Several dialog menus as More Information and Editorial history are not showing and constantly Loading… under latest version in Safari. In contrast in Firefox is ok.

Hi @vebaev,

I’d suggest checking your PHP error log and your browser’s Javascript console. (See this resource for information on the Javascript console.)

Regards,
Alec Smecher
Public Knowledge Project Team

I encountered and solved a problem exactly like this recently, so I’ll record my solution in case it helps someone. I got spinning beachballs for multiple dialogs when logged in, and also PFDs would download but not display. This occurred only in Safari (11.0.3) on my Mac Pro (10.13.3) and not in Firefox. Even more strangely, the problem did not occur in Safari for a practice journal that OJS provides, even though it was running exactly the same OJS version (3.1.0-1).

Because it looked like a javascript problem, I started to poke around in the javascript using Safari’s developer tools. I found a few lines that looked suspicious, but when I went to the server to examine the original *.js file, those lines were not present!

To cut a short story even shorter, Safari was still executing javascripts of the same names from an earlier 2.4.8 installation on the same server. Multiple page refreshes had not been enough to load the new versions. I infer that Safari has a separate cache for javascript and the rules for reloading it are different from the rules for html.

The fix is: enable the Develop menu using the Advanced tab of the preferences, then select Empty Caches from that menu. After I did that, all the problems disappeared immediately.

This seems like a Safari bug to me. I can imagine readers executing a mixture of old and new javascripts after an OJS upgrade…

We have now confirmed from several email and one phone conversation that there is a serious problem with Safari being able to “preview” PDFs published in OJS 3 sites.
Below I’m wrong in saying 2, we have 3.0
Has this perhaps been fixed in 3.1?
This was for High Sierra 10.13.6 latest version Safari version 11.1.2 2018

(tO OUR COPY EDITOR), when you get a chance, can you spend an hour or two an looking into this with your MAC and preparing instructions, perhaps screen shot or two we could put as an announcement?

I was on the phone for an hour yesterday with Renee Cardone.

It appears Safari and High Sierra won’t allow “preview” of PDFs coming from our site. I have not concluded there is nothing wrong with our PDFs. It must have something to do with the HTML5 used for OJS 2.x.

Renee said normally Safari tries to “preview” the file it downloads to the default “downloads folder”, which however, is not accessible to Adobe Reader.

Click on it in Safari, it goes to download folder and you can see it, but can’t open in, says document not compatible.
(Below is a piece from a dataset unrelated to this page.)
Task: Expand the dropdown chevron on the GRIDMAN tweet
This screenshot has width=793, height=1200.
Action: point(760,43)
She renamed it when saving it, using the little search thing on side, test.pdf

She installed Adobe Reader and navigated to her “download folder” for Safari but Adobe can’t “see” that folder, it is clearly a folder in Safari’s installation folder.
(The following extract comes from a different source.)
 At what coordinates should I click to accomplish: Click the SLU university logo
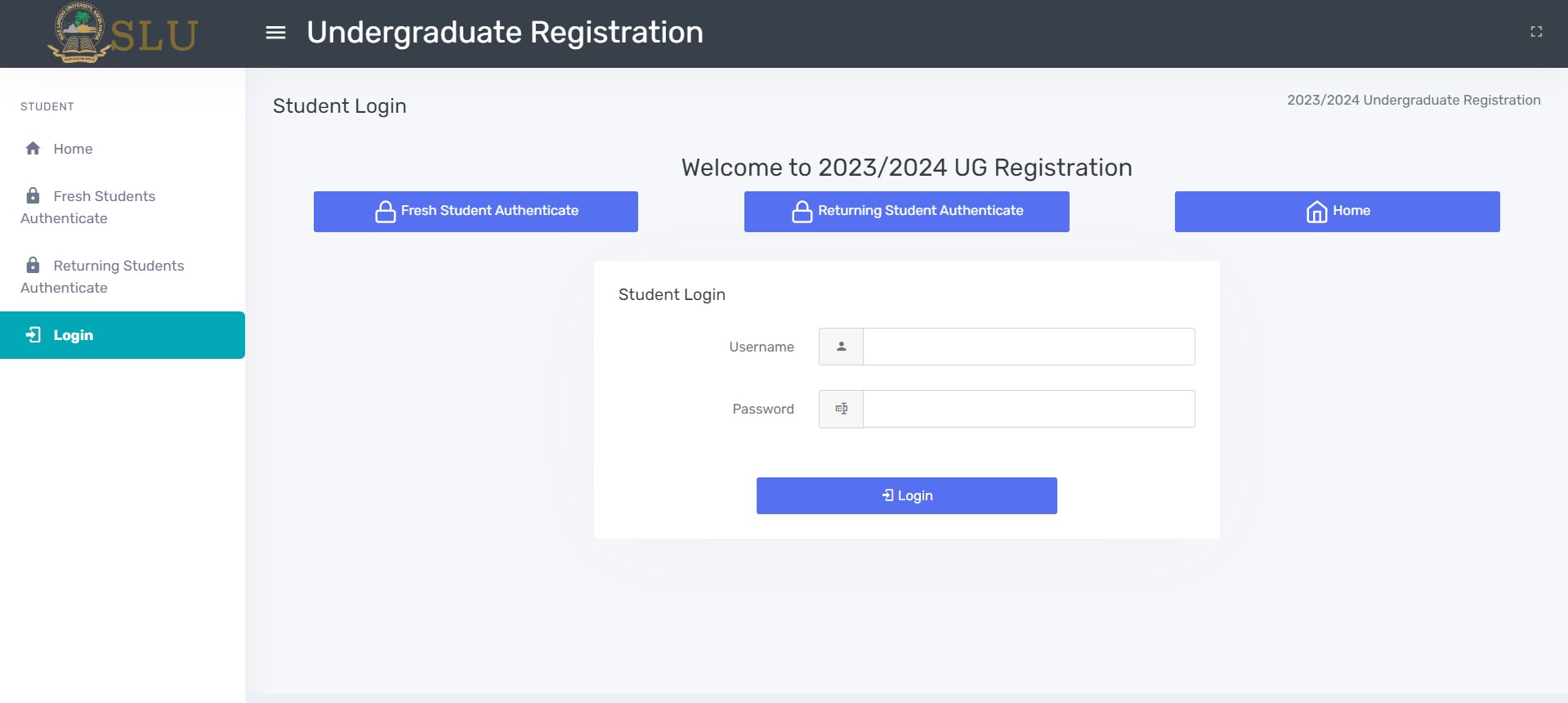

However, Safari will download to My Documents, but still won’t open it from there in Safari Preview. We need screen shots and instructions on how to do that made available.

So the thing to do is download it to My Documents, install Adobe reader and open it with that. That works. Can you confirm?
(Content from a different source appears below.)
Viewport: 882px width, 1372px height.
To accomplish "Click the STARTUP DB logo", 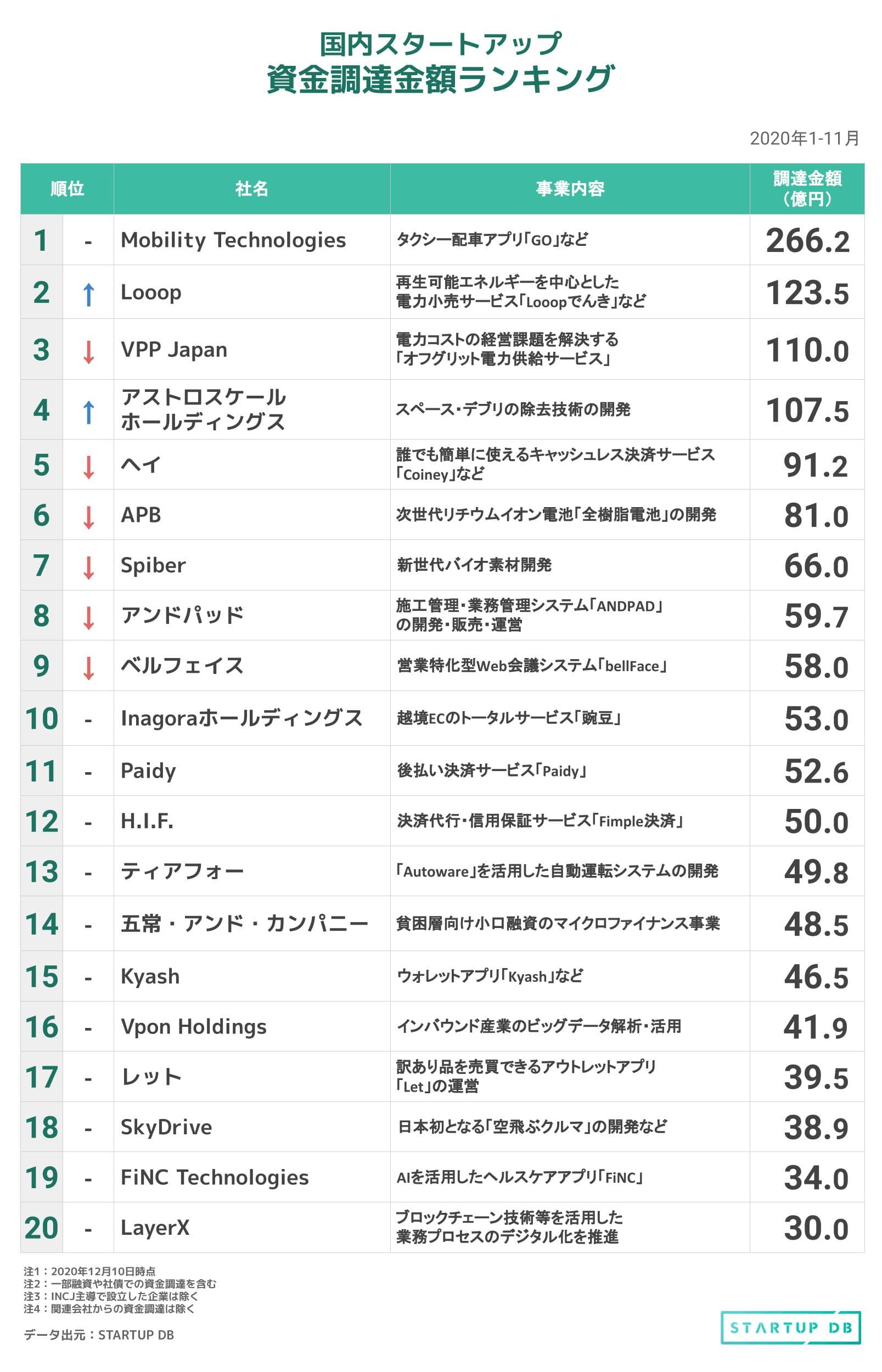I will tap(790, 1327).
Renee can open it on Chrome. She saved it to My documents and opened it fine. Can you confirm?

Perhaps ditto with Firefox?

Now, there is clearly a problem, and I want to report it to PKP to look into. But could you confirm the above and perhaps develop the text of a guide that we can put on Announcements as to how MAC users should proceed to read our PDFs until this compatibility issue is straightened out by PKP or Apple?

Mike

I don’t understand this. The default Safari download folder for user USER is /Users/USER/Downloads . It should have read-write permissions for USER and any stronger protection is incorrect Mac setup.

I don’t understand that either. What is “Safari’s installation folder”? If you are executing an application from inside an open disk image you should exit the application, make sure you completed the installation (usually to the Applications folder), close the disk image, then open the installed application. The only other folder that I can imagine you are talking about is something inside the Safari bundle (applications on MacOSX are actually folders), but Safari should not be storing anything in there.

For my test site (3.1.0-2), after emptying Safari’s javascript cache as described in my posting above, I have no problem previewing PDFs with the latest MacOSX and the latest Safari.

I can check if your site works for my Safari if you send me the url. There is some way to send a private message so that the whole list won’t see it.

Yes, sorry, I’m not a Mac person. All I know is that for this issue at least, many people reported the same problem. They try to open the PDFs and are told that the file isn’t compatible, but if they open it with Adobe it opens, so nothing wrong with the PDFs.

https://reflectionsnarrativesofprofessionalhelping.org/index.php/Reflections/issue/view/123

I spent an hour on the phone with one author trying to troubleshoot this.